We Are The Bold And The Brutal

For a couple of months there, it almost seemed that Orpheo & the Wrench had disappeared under a mountain of debt and indifference. But no, O&W was not gone, merely slumbering, lying in wait for the moment to resurface. Now we are here again, ready to retake the daylight with a vengeance! Grandiose words, but not without basis, for we have been invited to join the Denver stop of the Bold and the Brutal Tour! Gorilla Music (of Battle of the Bands fame) is hosting this showcase of Denver talent, including ORPHEO & THE WRENCH among others. On December 22, we will once again take the stage at Cervantes Masterpiece Ballroom and give this city another chance to recognize our greatness.

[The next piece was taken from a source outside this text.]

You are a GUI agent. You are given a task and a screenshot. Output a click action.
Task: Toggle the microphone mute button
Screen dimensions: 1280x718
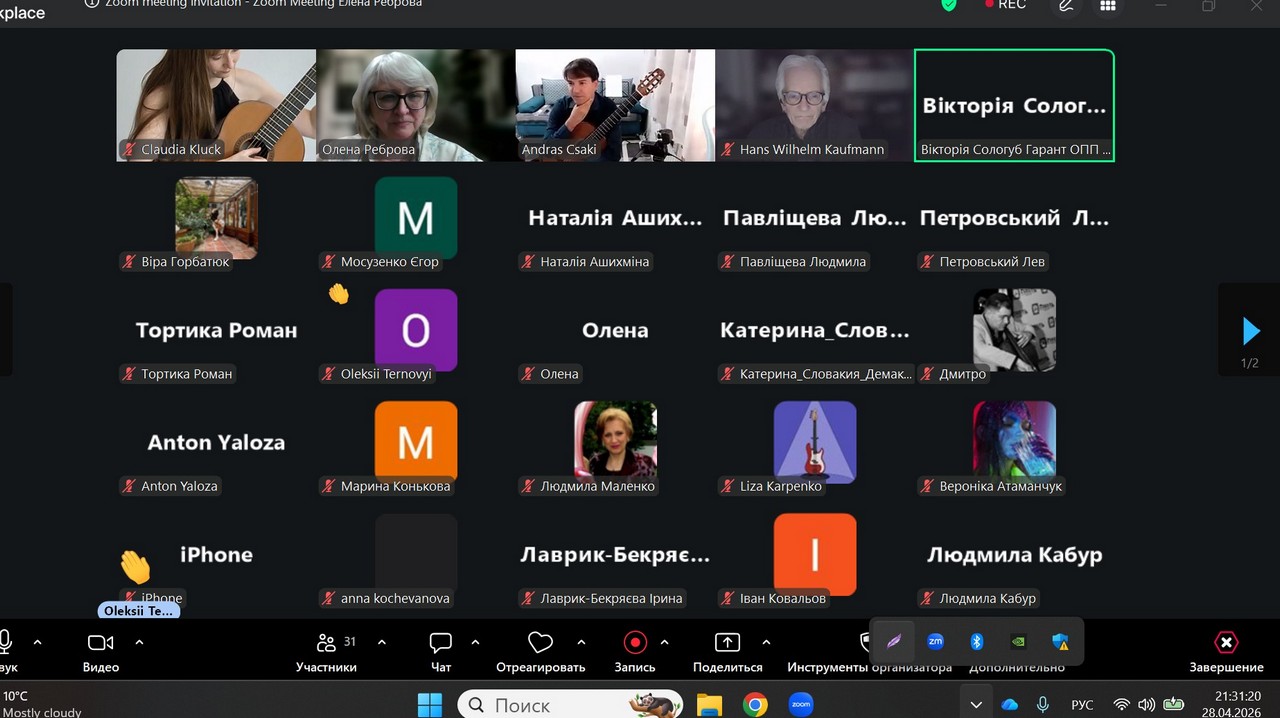(5, 643)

What does this mean for you, our loyal fans? Well, here is a chance for you to throw the full weight of your support behind us and help launch us to the top of the bill! How? Simply by contacting us via email, facebook, twitter, text message, phone call, smoke signal, jungle drum, or even in person and purchasing a ticket for the show. That’s right—you too can be a part of O&W history simply buy shelling out $10 for a ticket and cleverly avoiding the $15 at-the-door price.

So get in touch with us, buy up those tickets, and help make December 22 at Cervantes the time and place where the Orpheo Wrench Rocket begins its takeoff! -Orpheo

Art Is Process Is Medecine... which is hard

We, Orpheo & the Wrench, are an open-mic band. We are a lot like Tenacious D, in that we are a couple of unheard-of guys who spend a lot of our time sitting around our dumpy apartment smoking weed, writing music, and talking like we are about to embark upon a meteoric rise and start a revolution any day now. The major difference being that we are not acting—this is actually our lives. In this the entries that follow, you will be given insight into what it means to be an open-mic band.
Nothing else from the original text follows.